**Activity:** Please reproduce the listing in full, exactly as given.
┌─ Dataset records
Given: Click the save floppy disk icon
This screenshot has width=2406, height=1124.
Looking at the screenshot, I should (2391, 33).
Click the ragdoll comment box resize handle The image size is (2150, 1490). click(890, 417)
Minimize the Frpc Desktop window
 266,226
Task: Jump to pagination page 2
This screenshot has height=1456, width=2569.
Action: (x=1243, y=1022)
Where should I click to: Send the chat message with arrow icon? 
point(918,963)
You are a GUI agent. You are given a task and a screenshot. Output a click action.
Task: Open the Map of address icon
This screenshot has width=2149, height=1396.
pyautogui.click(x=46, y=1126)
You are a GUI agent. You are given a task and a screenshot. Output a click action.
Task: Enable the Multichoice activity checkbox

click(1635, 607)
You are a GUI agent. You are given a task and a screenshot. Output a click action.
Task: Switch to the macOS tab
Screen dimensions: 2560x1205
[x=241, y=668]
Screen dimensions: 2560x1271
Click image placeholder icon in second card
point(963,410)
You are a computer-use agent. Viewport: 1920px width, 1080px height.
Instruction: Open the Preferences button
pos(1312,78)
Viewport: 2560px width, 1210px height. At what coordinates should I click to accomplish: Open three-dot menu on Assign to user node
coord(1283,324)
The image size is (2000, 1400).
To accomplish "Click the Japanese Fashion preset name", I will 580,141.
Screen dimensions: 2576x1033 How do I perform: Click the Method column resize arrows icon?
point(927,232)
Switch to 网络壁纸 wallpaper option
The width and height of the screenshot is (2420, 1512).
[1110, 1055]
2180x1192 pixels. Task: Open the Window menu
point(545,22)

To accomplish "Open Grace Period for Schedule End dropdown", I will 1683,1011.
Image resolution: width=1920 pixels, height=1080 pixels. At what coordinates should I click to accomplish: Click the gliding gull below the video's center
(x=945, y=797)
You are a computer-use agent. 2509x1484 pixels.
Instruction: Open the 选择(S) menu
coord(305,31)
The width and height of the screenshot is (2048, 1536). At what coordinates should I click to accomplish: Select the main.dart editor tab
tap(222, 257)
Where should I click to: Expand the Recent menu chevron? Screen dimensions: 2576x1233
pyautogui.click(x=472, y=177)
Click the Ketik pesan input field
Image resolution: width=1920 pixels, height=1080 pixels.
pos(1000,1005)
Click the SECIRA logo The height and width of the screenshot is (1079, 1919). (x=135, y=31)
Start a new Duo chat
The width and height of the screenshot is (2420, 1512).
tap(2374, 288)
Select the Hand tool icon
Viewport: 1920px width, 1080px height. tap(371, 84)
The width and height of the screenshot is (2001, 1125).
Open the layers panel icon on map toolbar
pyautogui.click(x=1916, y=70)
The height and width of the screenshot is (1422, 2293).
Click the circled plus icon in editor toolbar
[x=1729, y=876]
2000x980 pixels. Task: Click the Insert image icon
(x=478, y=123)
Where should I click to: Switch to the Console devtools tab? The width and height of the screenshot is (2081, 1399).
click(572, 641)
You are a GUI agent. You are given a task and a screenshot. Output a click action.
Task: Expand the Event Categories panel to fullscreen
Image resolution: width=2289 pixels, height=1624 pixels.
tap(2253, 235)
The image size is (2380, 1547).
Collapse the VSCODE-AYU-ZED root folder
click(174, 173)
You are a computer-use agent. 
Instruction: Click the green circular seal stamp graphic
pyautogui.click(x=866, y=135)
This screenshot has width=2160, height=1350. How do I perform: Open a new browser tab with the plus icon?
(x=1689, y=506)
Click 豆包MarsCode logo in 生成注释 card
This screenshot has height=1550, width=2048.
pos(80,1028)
└─
**Response to this task:**
Given: Click the save floppy disk icon
This screenshot has width=2406, height=1124.
Looking at the screenshot, I should (2391, 33).
Click the ragdoll comment box resize handle The image size is (2150, 1490). click(890, 417)
Minimize the Frpc Desktop window
 266,226
Task: Jump to pagination page 2
This screenshot has height=1456, width=2569.
Action: (x=1243, y=1022)
Where should I click to: Send the chat message with arrow icon? 
point(918,963)
You are a GUI agent. You are given a task and a screenshot. Output a click action.
Task: Open the Map of address icon
This screenshot has width=2149, height=1396.
pyautogui.click(x=46, y=1126)
You are a GUI agent. You are given a task and a screenshot. Output a click action.
Task: Enable the Multichoice activity checkbox

click(1635, 607)
You are a GUI agent. You are given a task and a screenshot. Output a click action.
Task: Switch to the macOS tab
Screen dimensions: 2560x1205
[x=241, y=668]
Screen dimensions: 2560x1271
Click image placeholder icon in second card
point(963,410)
You are a computer-use agent. Viewport: 1920px width, 1080px height.
Instruction: Open the Preferences button
pos(1312,78)
Viewport: 2560px width, 1210px height. At what coordinates should I click to accomplish: Open three-dot menu on Assign to user node
coord(1283,324)
The image size is (2000, 1400).
To accomplish "Click the Japanese Fashion preset name", I will 580,141.
Screen dimensions: 2576x1033 How do I perform: Click the Method column resize arrows icon?
point(927,232)
Switch to 网络壁纸 wallpaper option
The width and height of the screenshot is (2420, 1512).
[1110, 1055]
2180x1192 pixels. Task: Open the Window menu
point(545,22)

To accomplish "Open Grace Period for Schedule End dropdown", I will 1683,1011.
Image resolution: width=1920 pixels, height=1080 pixels. At what coordinates should I click to accomplish: Click the gliding gull below the video's center
(x=945, y=797)
You are a computer-use agent. 2509x1484 pixels.
Instruction: Open the 选择(S) menu
coord(305,31)
The width and height of the screenshot is (2048, 1536). At what coordinates should I click to accomplish: Select the main.dart editor tab
tap(222, 257)
Where should I click to: Expand the Recent menu chevron? Screen dimensions: 2576x1233
pyautogui.click(x=472, y=177)
Click the Ketik pesan input field
Image resolution: width=1920 pixels, height=1080 pixels.
pos(1000,1005)
Click the SECIRA logo The height and width of the screenshot is (1079, 1919). (x=135, y=31)
Start a new Duo chat
The width and height of the screenshot is (2420, 1512).
tap(2374, 288)
Select the Hand tool icon
Viewport: 1920px width, 1080px height. tap(371, 84)
The width and height of the screenshot is (2001, 1125).
Open the layers panel icon on map toolbar
pyautogui.click(x=1916, y=70)
The height and width of the screenshot is (1422, 2293).
Click the circled plus icon in editor toolbar
[x=1729, y=876]
2000x980 pixels. Task: Click the Insert image icon
(x=478, y=123)
Where should I click to: Switch to the Console devtools tab? The width and height of the screenshot is (2081, 1399).
click(572, 641)
You are a GUI agent. You are given a task and a screenshot. Output a click action.
Task: Expand the Event Categories panel to fullscreen
Image resolution: width=2289 pixels, height=1624 pixels.
tap(2253, 235)
The image size is (2380, 1547).
Collapse the VSCODE-AYU-ZED root folder
click(174, 173)
You are a computer-use agent. 
Instruction: Click the green circular seal stamp graphic
pyautogui.click(x=866, y=135)
This screenshot has width=2160, height=1350. How do I perform: Open a new browser tab with the plus icon?
(x=1689, y=506)
Click 豆包MarsCode logo in 生成注释 card
This screenshot has height=1550, width=2048.
pos(80,1028)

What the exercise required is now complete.